I could have dropped Henri in it. Or could I? It’s difficult to work out the share of blame. I know that what I did was one hundred per cent wrong. And I knew that when I was doing it. But does that necessarily mean that everyone else was one hundred per cent right?
I called to mind those little hints that perhaps I should talk to Dr Wolfsen; that ultimatum, that if I didn’t match Caprini’s performance I didn’t have a future in the team… But Henri had never said it in so many words: There’s always EPO, you know. He’d left that kind of thing to Dr Wolfsen. So much for Henri: he could maintain plausible deniability, could claim he’d just been acting out of concern for my health, had no idea I’d take it that way. Dr Wolfsen: I could finger him – except somebody else would probably have done it by now, if it was possible. Mélanie, disposing of the evidence, and knowing what she was doing, and hating it. (Not as much as I did, I thought.) Jorge himself. Caprini… (But perhaps he really was that much better than me…) I had no hard evidence. I’d just be another rumour on top of all the other rumours, and I couldn’t afford to get sued by Henri, the way Leclos had.
OK, nobody could afford to get sued by Henri, but I couldn’t afford much else, either. I wasn’t quite stony broke, but I needed to get a job fast.
And that job wasn’t going to be in cycling. I’d meant what I said to Henri. I was done with cycling forever. I’d left that world and I was going to start a new life doing something completely different. Where nobody knew me. Where nobody knew what I’d done.
Except for Vicki, with a C K I. And Polly, who had principles.
I didn’t really care what job I got, so long as it wasn’t in cycling. Chicken processing factory, sewage treatment plant: why not? And no, it didn’t have to be here. I didn’t have to worry about things like pins in maps any more.

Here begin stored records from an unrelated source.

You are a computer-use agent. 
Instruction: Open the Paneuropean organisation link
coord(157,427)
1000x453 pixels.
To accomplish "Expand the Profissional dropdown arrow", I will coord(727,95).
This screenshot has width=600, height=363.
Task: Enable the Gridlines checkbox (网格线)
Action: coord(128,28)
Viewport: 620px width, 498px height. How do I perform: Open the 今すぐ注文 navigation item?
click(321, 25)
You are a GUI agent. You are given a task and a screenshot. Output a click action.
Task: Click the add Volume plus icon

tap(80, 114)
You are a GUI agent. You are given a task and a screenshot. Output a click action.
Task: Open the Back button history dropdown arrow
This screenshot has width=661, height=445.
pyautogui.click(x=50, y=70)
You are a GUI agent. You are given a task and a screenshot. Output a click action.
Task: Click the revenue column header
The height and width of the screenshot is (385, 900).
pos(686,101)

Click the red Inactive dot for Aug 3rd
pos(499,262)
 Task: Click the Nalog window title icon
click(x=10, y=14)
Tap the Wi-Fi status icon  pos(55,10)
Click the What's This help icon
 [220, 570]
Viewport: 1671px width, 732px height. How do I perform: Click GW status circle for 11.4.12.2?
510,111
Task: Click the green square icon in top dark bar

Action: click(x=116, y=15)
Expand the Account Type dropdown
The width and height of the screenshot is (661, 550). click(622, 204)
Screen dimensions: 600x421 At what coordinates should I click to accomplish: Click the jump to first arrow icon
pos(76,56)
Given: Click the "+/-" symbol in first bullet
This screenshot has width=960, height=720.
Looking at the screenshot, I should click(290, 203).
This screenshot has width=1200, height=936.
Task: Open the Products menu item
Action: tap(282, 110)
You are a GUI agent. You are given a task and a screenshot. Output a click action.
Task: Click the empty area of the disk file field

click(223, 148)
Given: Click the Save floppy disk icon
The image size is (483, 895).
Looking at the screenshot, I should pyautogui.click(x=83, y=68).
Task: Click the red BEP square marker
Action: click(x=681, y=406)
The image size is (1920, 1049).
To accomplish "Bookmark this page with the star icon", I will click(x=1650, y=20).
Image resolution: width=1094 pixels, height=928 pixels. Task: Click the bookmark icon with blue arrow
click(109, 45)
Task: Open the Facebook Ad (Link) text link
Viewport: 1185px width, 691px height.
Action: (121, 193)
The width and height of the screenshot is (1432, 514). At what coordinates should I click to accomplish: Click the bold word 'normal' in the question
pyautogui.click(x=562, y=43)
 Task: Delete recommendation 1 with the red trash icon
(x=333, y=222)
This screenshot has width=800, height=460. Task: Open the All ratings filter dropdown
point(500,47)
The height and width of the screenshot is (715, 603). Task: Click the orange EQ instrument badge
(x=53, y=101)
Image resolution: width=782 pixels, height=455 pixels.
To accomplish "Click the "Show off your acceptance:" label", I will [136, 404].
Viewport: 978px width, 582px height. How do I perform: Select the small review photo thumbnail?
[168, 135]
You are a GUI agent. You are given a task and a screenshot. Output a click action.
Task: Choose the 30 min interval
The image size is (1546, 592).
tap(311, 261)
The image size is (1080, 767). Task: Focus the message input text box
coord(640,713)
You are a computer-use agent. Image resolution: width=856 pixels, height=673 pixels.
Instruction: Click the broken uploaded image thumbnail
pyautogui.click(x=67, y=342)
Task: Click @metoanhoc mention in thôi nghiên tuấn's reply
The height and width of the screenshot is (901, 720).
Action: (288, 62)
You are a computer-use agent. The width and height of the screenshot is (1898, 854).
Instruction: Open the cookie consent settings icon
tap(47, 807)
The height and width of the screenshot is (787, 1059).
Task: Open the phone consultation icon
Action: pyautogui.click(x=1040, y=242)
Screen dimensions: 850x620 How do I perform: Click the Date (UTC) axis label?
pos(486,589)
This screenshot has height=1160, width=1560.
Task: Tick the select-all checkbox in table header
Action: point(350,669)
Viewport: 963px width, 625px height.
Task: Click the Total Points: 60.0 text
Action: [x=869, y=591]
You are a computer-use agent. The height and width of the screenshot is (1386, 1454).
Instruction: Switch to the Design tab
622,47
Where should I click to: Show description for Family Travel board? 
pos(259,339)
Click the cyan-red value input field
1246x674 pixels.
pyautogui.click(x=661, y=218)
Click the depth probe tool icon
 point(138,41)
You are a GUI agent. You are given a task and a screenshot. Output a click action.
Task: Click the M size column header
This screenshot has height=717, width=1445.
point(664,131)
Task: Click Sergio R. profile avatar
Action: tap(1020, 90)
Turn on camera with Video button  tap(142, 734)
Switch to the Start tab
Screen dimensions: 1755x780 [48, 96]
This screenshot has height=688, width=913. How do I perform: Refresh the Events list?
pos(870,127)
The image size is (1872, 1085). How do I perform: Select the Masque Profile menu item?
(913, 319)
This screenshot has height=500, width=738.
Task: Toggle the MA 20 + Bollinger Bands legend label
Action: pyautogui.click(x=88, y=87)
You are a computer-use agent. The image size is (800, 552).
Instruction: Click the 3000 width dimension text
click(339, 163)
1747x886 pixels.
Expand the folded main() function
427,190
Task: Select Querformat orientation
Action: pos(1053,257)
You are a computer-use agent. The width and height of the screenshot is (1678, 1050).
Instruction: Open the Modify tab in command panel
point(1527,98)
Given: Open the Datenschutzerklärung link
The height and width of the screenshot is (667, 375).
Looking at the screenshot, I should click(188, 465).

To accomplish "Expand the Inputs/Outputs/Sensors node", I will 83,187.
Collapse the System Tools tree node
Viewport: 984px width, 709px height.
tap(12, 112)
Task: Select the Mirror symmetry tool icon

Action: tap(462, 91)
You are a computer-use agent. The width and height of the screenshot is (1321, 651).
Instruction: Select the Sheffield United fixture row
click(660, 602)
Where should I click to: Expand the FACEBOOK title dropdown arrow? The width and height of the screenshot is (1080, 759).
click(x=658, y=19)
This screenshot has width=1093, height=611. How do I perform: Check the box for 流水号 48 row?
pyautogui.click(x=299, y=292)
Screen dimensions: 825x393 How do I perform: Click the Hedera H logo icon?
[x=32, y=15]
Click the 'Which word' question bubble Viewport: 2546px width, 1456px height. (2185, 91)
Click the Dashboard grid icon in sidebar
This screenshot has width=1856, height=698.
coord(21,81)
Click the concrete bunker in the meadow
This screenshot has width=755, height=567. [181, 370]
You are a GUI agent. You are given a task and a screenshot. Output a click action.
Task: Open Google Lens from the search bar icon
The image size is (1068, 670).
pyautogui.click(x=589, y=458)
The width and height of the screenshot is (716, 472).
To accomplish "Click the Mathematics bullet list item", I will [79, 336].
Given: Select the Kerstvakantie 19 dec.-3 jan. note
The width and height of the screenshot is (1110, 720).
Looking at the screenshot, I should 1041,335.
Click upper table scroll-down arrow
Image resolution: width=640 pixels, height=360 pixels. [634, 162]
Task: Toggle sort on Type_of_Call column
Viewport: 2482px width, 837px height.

Except… Say I went to Manchester, for example, started all this again. Or Leeds. Or Brighton, or Penzance. It didn’t matter where: sooner or later there’d be a cycling fan. And it might not be on day one. It might be a month into a new job. It might be two years in. I might have met somebody. I might have got married, had kids, even, before somebody said, ‘Excuse me – are you Ben Goddard?’
If that happened, would I up sticks and move on?
No. And even if that never happened, I’d always be waiting for the other shoe to drop. In fact, if I got a job – and I had to get a job – I’d have to drop it myself, or find some other way to explain a six year hole in my CV. I might as well wait for it here.
I sat up, reached for the newspaper and turned to the Situations Vacant.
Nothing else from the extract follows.